State how many lines of the listing below contain the string "size", counting case as significant. Give only the number.

> **INPUT MATERIAL**
##########

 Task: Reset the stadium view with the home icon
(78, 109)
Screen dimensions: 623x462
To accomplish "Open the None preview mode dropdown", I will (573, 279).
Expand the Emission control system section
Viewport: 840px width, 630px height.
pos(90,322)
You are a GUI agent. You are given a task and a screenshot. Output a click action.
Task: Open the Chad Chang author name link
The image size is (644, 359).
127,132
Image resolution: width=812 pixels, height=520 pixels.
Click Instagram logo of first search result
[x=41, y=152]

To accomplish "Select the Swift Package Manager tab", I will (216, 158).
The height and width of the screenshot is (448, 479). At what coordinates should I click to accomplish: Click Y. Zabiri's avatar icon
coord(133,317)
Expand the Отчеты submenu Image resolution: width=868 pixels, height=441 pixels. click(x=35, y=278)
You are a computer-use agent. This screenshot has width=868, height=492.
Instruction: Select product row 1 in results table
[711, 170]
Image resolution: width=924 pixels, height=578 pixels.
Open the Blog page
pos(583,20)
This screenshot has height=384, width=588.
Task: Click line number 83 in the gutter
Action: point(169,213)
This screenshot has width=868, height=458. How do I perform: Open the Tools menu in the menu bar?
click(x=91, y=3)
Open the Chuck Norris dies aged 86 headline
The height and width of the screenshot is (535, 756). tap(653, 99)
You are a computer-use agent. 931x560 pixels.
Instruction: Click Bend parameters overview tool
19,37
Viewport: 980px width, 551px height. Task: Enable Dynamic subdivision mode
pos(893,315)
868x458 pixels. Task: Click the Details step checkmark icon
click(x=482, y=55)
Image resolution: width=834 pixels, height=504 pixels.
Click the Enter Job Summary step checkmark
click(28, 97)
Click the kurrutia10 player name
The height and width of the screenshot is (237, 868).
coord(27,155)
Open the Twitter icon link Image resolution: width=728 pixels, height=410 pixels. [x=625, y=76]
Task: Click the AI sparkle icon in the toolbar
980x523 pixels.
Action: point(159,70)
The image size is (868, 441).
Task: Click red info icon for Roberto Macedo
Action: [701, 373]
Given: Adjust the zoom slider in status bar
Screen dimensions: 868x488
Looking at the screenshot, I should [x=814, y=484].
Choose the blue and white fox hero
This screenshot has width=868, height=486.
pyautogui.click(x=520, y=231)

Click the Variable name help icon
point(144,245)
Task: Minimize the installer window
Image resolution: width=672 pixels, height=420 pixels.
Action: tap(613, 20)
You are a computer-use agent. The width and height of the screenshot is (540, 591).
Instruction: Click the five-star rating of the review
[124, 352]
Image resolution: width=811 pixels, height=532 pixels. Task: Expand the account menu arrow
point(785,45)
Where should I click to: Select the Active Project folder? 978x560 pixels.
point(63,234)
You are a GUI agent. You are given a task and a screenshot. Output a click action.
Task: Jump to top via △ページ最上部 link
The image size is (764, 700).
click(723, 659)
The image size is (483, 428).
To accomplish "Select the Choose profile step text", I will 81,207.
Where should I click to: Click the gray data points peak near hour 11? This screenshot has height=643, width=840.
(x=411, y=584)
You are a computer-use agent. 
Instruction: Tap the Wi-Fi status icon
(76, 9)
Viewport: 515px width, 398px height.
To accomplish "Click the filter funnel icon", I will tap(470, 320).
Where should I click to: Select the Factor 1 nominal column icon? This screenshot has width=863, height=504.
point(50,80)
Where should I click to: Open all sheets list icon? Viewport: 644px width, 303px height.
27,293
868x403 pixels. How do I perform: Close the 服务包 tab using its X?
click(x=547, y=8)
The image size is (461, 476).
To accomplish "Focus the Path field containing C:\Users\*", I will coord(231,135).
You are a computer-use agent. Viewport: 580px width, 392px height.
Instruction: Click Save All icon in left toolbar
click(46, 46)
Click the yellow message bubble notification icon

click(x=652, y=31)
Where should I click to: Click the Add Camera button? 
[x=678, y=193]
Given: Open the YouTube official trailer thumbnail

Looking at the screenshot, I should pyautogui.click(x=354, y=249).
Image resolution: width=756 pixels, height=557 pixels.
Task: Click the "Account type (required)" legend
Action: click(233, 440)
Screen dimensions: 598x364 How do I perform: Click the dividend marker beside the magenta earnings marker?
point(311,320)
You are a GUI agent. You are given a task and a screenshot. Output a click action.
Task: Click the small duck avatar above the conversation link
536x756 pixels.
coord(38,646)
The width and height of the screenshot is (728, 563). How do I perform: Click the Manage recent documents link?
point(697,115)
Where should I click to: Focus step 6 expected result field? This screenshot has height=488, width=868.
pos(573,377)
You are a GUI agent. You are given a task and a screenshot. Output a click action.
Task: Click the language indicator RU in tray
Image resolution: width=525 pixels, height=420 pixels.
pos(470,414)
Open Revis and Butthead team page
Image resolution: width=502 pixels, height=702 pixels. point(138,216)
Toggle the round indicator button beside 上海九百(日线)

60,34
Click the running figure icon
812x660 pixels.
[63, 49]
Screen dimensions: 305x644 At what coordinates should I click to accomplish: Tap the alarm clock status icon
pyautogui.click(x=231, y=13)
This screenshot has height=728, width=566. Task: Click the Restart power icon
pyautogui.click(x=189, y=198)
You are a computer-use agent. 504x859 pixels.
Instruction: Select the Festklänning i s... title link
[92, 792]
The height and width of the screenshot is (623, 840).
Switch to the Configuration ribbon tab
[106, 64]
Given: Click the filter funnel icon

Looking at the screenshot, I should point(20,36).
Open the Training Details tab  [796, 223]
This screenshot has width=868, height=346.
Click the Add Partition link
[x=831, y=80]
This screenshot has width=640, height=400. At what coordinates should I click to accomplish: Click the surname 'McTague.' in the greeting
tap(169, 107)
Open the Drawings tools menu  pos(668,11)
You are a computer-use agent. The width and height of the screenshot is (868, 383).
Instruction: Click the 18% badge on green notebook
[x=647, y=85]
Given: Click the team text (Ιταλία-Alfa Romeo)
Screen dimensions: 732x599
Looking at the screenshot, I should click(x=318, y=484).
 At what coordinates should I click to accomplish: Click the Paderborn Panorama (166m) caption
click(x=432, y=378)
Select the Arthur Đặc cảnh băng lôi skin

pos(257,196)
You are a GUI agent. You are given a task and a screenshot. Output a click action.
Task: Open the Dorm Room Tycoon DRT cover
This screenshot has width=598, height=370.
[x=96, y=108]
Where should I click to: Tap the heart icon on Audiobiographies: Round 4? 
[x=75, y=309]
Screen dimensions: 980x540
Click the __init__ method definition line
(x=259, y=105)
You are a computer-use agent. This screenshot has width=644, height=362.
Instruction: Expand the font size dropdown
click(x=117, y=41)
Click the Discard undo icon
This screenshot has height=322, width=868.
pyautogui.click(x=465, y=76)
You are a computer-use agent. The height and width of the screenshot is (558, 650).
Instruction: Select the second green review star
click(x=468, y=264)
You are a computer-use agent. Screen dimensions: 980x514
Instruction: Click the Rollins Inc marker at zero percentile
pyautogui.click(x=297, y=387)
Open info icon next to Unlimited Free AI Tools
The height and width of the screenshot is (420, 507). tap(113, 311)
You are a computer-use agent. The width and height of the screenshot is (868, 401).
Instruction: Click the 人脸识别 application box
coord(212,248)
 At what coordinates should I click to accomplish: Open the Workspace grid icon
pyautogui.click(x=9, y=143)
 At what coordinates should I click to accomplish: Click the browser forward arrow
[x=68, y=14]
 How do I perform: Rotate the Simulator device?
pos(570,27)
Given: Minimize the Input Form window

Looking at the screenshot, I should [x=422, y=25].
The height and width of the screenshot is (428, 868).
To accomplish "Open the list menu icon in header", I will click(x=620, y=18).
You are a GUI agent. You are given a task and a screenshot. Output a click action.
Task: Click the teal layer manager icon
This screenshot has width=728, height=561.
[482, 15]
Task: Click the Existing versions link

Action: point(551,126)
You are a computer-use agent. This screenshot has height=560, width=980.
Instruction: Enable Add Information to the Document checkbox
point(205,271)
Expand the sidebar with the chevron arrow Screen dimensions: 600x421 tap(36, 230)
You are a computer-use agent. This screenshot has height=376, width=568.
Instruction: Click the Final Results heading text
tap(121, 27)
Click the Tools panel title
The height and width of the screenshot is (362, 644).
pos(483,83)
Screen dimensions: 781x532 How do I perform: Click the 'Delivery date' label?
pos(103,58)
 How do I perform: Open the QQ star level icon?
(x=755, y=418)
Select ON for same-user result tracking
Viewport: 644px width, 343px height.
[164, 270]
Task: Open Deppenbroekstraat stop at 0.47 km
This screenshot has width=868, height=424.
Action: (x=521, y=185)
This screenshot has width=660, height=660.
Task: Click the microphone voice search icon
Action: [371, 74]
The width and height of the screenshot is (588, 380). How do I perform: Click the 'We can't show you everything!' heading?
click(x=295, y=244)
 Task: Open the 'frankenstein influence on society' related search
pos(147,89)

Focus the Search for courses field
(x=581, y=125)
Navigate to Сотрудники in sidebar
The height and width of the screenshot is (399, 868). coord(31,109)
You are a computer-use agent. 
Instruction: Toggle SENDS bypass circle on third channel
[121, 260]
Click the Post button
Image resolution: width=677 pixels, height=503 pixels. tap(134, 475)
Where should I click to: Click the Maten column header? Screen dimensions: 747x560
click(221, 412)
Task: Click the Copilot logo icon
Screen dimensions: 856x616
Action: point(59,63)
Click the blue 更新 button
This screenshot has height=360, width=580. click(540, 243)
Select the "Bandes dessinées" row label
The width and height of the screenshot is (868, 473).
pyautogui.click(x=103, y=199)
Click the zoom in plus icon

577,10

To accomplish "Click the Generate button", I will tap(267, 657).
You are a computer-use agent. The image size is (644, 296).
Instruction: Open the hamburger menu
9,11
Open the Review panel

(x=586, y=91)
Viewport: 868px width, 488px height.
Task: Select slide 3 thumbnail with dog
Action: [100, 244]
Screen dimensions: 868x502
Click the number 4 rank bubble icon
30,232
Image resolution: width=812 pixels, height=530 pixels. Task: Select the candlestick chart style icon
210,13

##########

> **RESULT OF THE TASK**
7